山幸彦を海神の宮に導いた塩椎神は住吉大神、さらに武内宿禰と同じというつながりがありました。そして浦嶋伝説と住吉大神とのつながり。また、300歳以上の老人となった浦嶋子と武内宿禰とのつながりもあります。浦島伝説と神話の世界を巡って、様々なつながりが見えて来ます。

 
それらを考えたとき、浦島太郎のルーツの浦嶋子の更に大もとのルーツは誰なのでしょう。果たして山幸彦なのか、それともその山幸彦を導いた塩椎神=住吉大神=武内宿禰なのでしょうか。あるいは丹後半島の「籠神社(このじんじゃ)」の祭神で、海人の長である海部(あまべ)氏の始祖の「彦火明命(ひこほあかりのみこと)」なのでしょうか。

 
日本の神話や古代の伝説というのは話が錯綜したり、時間軸が歪んだりと、とても複雑でわかりにくいのですが、浦島伝説が海の神と古代の海人の一族に深く関わる伝説だとすると、すべてが結びついて行く可能性があります。

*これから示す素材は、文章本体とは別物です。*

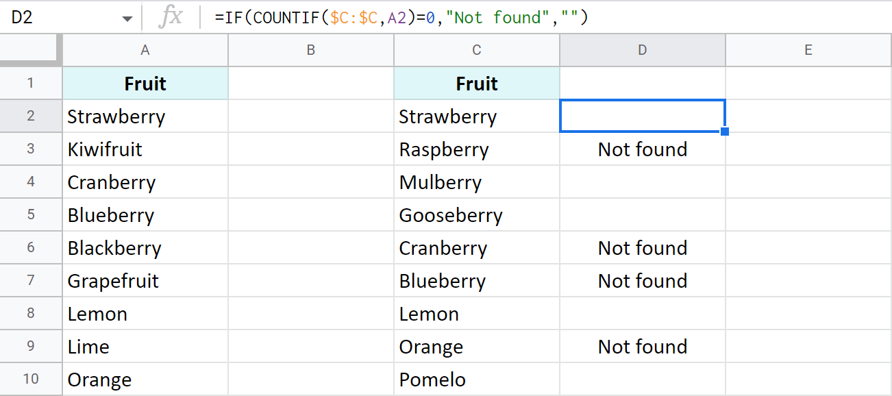This screenshot has height=396, width=892.
Task: Select cell D3 showing Not found
Action: 642,149
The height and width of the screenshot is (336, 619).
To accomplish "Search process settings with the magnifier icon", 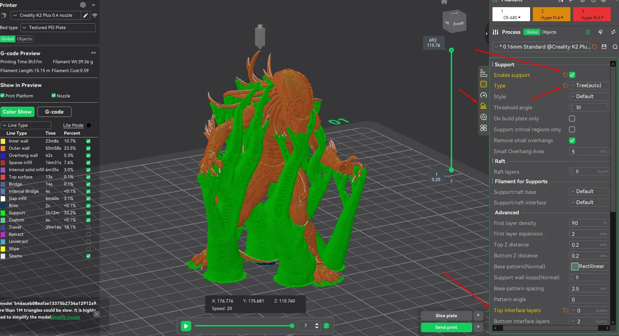I will coord(615,47).
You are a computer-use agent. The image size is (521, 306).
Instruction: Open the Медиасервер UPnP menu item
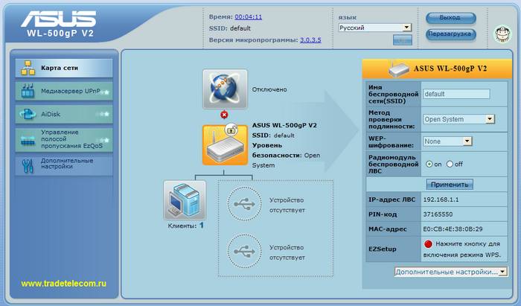(63, 92)
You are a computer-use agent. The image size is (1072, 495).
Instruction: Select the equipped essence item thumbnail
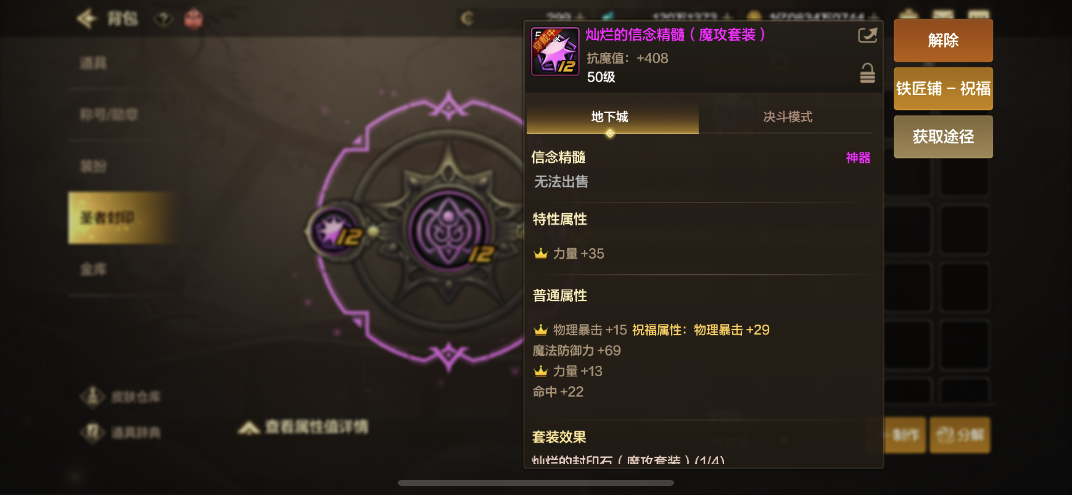click(555, 52)
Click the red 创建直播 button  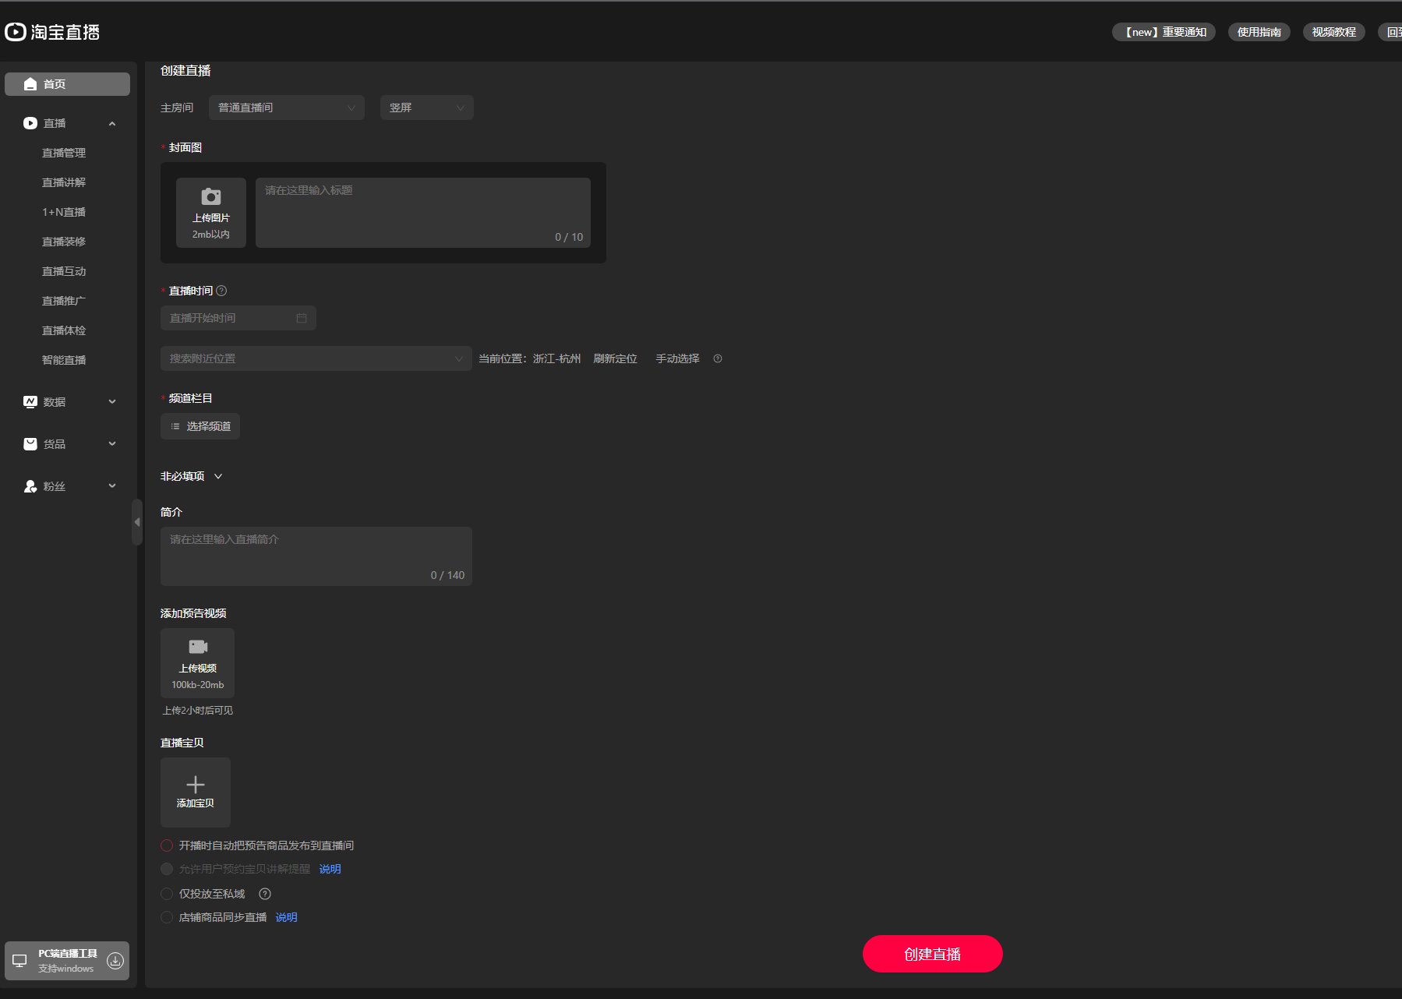(933, 954)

ただし山幸彦の神話の場合、海神のもとに行ったのが海人である兄の海幸彦ではなく、なぜか山からの収穫を得る山幸彦だったのかという謎は残ります。山幸彦の神話は、古事記・日本書紀という奈良時代にまとめられた天皇家の歴史書に記された物語ですから、海人の一族が主人公とはならなかったということもあり得ます。
とすると、やはり浦島太郎と浦嶋子のルーツは、武内宿禰ということになるのかも知れません。